4.2.3. Comparative Analysis

Firstly, a comparative analysis of displacement efficiency with and without depletion was conducted (Figure 21). The overall displacement efficiency of scenarios without depletion (Schemes 3 and 4) is approximately 24% higher than that of scenarios with depletion (Schemes 1 and 2). The lower oil recovery degree in Scenarios 1 and 2 indicates that adopting a production strategy of primary depletion followed by cyclic injection–production significantly reduces the ultimate oil recovery [28,29,30,31,32,33,34,35,36,37]. This is because, under the depletion production regime, which relies solely on the natural energy of the reservoir to drive the flow of crude oil, it is impossible to effectively maintain the formation pressure over the long term to drive the crude oil towards the production wells. The flowability of crude oil is highly dependent on pressure; the higher the pressure, the easier it is for the crude oil to flow from the rock pores towards the production end. When the pressure drops sharply, the flow rate of the crude oil slows down rapidly, making it ineffective in displacing the crude oil. This ultimately leads to a sharp decline in production and is also detrimental to the expansion of the gas storage capacity. Under a non-depletion production system, the injection of gas is employed to replenish formation energy, and the physical mechanisms through which it enhances displacement efficiency primarily include the following aspects: Firstly, it maintains formation pressure, inhibits the release of dissolved gas, reduces crude oil viscosity, and sustains high oil mobility. Gas injection provides a continuous energy source to maintain a relatively high pressure gradient, overcoming capillary force constraints and driving crude oil from small pores. Secondly, the injected gas mixes with the crude oil, reducing interfacial tension. Thirdly, it prevents reservoir stress-sensitive damage caused by drastic pressure changes; high pressure maintains the rock pore structure, avoiding pore compression under low pressure. Gas flooding effectively overcomes the issues of energy attenuation, fluid degradation, and capillary confinement encountered in depletion production, thereby significantly improving oil displacement efficiency and facilitating the expansion of gas storage capacity. Therefore, during the oil production stage, the formation pressure should be maintained above a certain pressure point to ensure sufficient formation energy.
Secondly, a comparative analysis is conducted to explore the reasons why the cyclic injection–production effect with simultaneous gas production at both ends is better than that with gas production only at the outlet end.
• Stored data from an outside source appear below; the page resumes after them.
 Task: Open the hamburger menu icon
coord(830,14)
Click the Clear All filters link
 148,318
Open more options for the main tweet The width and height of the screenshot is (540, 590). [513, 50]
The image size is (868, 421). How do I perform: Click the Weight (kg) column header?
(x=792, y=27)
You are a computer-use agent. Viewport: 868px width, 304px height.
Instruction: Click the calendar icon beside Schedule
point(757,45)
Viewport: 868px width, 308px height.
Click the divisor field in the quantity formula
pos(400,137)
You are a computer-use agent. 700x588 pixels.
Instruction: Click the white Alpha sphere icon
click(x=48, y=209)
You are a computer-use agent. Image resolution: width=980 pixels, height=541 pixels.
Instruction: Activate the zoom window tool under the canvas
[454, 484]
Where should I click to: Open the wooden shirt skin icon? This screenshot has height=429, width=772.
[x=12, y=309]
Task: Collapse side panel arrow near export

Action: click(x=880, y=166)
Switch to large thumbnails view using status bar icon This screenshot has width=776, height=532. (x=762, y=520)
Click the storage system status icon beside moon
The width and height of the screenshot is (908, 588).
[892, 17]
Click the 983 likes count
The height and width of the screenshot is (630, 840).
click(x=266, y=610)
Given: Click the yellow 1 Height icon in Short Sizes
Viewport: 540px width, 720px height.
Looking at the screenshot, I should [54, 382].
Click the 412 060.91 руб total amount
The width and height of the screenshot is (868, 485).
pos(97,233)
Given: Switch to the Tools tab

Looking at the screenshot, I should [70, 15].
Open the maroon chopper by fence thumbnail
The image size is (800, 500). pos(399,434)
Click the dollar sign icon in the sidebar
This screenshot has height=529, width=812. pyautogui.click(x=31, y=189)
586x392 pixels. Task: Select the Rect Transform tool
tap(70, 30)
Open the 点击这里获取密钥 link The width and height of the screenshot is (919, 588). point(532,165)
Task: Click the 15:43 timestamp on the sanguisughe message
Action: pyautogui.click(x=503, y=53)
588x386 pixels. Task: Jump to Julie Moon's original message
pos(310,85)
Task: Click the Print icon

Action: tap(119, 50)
In the single-well gas production mode, gas is extracted solely from the production well end. As a result, gas tends to rapidly break through to the production well along high-permeability channels, while gas in low-permeability zones is difficult to extract effectively. This leads to a significant amount of crude oil being trapped in low-permeability areas or dead pores. Moreover, the pressure in regions far from the production well decreases slowly, making it difficult for gas to effectively penetrate these areas and mobilize the crude oil. In contrast, in the dual-well gas production mode, gas is extracted simultaneously from both the injection well and the production well. This creates a stable pressure gradient that traverses the entire core, compelling the gas to flow through more pore channels. It drives the residual oil in the deep parts of the core and near the injection well towards the production end, expanding the swept volume and significantly improving the crude oil mobilization efficiency.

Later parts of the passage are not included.